→ **Problems to work on**
a – In the Kamailio heap overflow text, which function and file contain the heap overflow?
b – Please resume the Kamailio heap overflow text from the point where it stops.

→ **Selection**
◇ ◇ ◇ ◇

There is a (remotely exploitable) heap overflow vulnerability in Kamailio version 4.3.4 and possibly in previous versions. The vulnerability takes place in the SEAS module, which enables Kamailio to transfer the execution logic control of a SIP message to a given external entity, called the Application Server.
 
Details
 
The heap overflow can be triggered if Kamailio is configured to use the SEAS module, more specifically if Kamailio calls the module’s single exported function as_relay_t(). The heap overflow is located in function encode_msg(), file encode_msg.c, line 269:
 
 
int encode_msg(struct sip_msg *msg, char *payload,int len)
{
   ...
   /*now we copy the actual message after the headers-meta-section*/
   memcpy(&payload[j],msg->buf,msg->len);
   LM_DBG("msglen = %d,msg starts at %d\n",msg->len,j);
   j=htons(j);
   ...
}
 
msg is a pointer to a sip_msg structure and it is basically the current SIP packet being processed by Kamailio. msg->buf is a buffer which holds the packet's contents and msg->len is the packet's length. Unsurprisingly, msg->len can take arbitrary values (bound by the packet size) while j takes the value of 180 in most cases.
 
The destination buffer payload is allocated in encoded_msg()'s caller function, create_as_event_t(), specifically in file seas.c, line 442:
 
 
char * create_as_event_t(struct cell *t, struct sip_msg *msg, char processor_id, 
                         int *evt_len, int flags)
{
   ...
  if(!(buffer=shm_malloc(ENCODED_MSG_SIZE))){
     LM_ERR("Out Of Memory !!\n");
     return 0;
  }
  ...
  if(encode_msg(msg,buffer+k,ENCODED_MSG_SIZE-k)<0){
     LM_ERR("Unable to encode msg\n");
     goto error;
  }
  ...

◇ ◇ ◇ ◇

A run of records
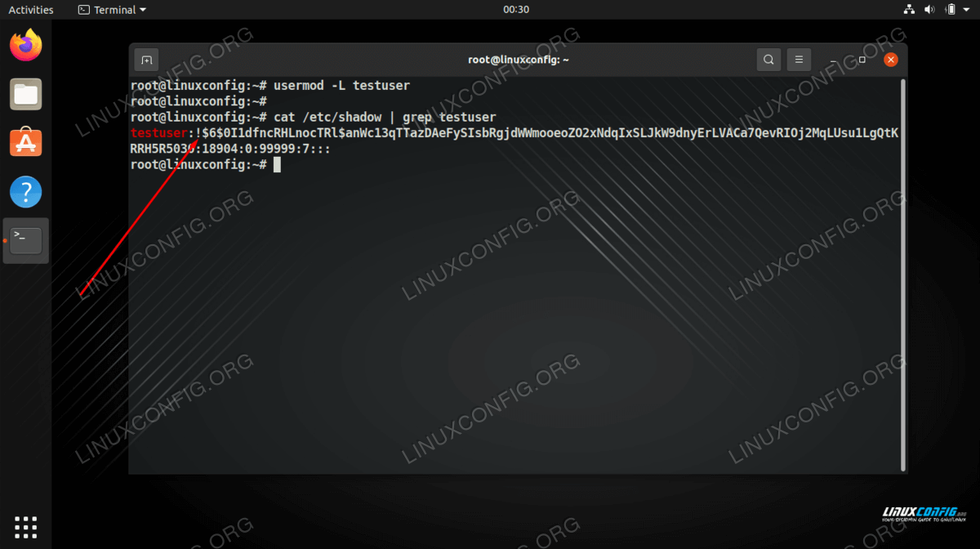Click at the terminal prompt cursor
Viewport: 980px width, 549px height.
point(277,165)
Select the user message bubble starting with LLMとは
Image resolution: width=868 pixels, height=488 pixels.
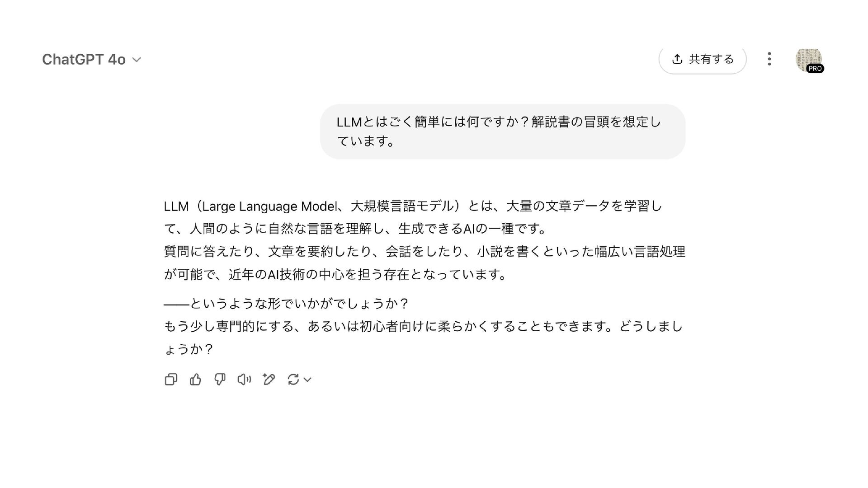(503, 131)
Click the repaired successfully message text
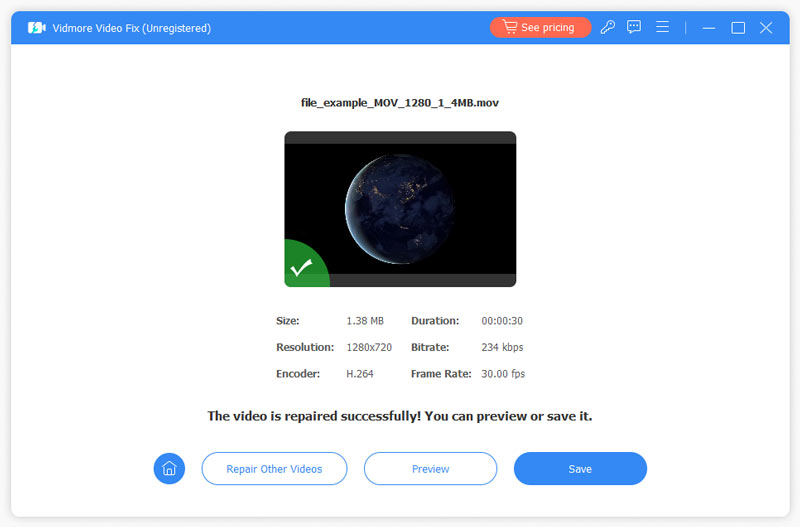This screenshot has width=800, height=527. pos(400,416)
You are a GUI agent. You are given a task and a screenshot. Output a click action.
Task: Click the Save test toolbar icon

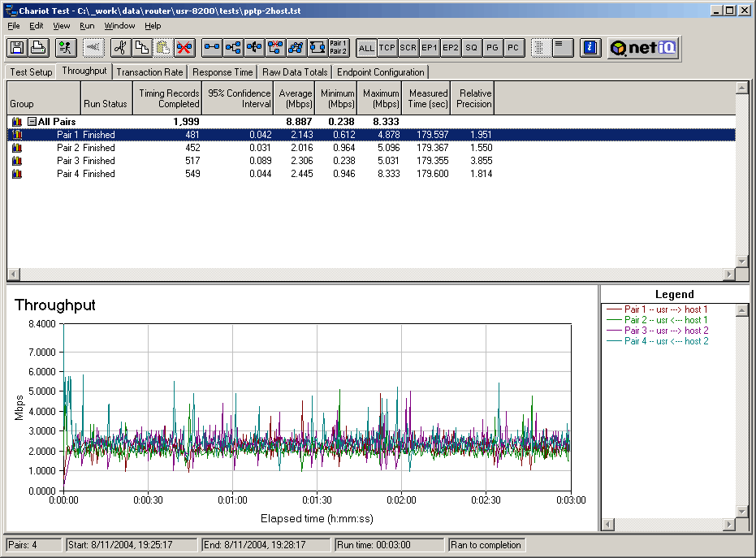click(16, 48)
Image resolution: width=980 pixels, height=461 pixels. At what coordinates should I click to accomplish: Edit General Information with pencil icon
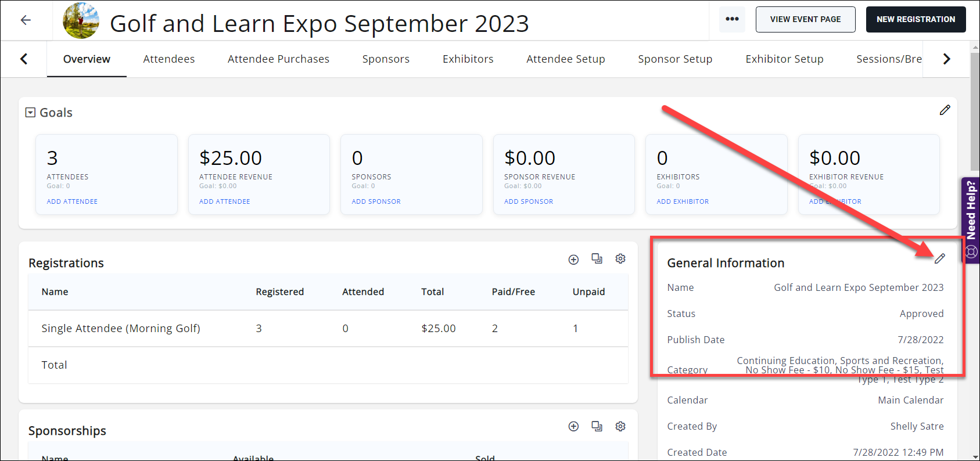(939, 259)
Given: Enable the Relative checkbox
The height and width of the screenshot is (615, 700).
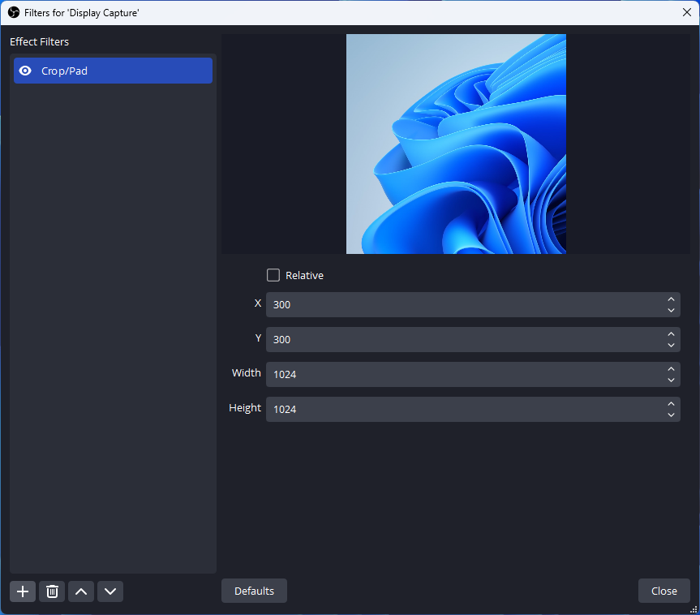Looking at the screenshot, I should point(273,276).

◇ ◇ ◇ ◇

→ **Results by task**
a – The function encode_msg(), in file encode_msg.c at line 269.

b –
}
 
Preprocessor constant ENCODE_MSG_SIZE is defined as 3200 and variable k at line 521 holds the value 34. The problem is that the program does not check the packet's length if it is larger than the destination buffer. If a user makes a request with a large enough packet then the buffer will overflow.
 
Discussion
 
We were able to trigger the bug remotely using a large UDP packet.
 
A proof-of-concept packet is provided below that crashes the Kamailio process handling the request. From bash the packet can be sent using the following command:
 
 
cat seas-trigger.packet > /dev/udp/KAMAILIO-IP/KAMAILIO-PORT
 
This bug may potentially provide attackers with remote code execution capabilities.
 
Recommendation
 
The security defect has been fixed in version 4.3.5 of Kamailio. Upgrading to the latest stable version is strongly advised.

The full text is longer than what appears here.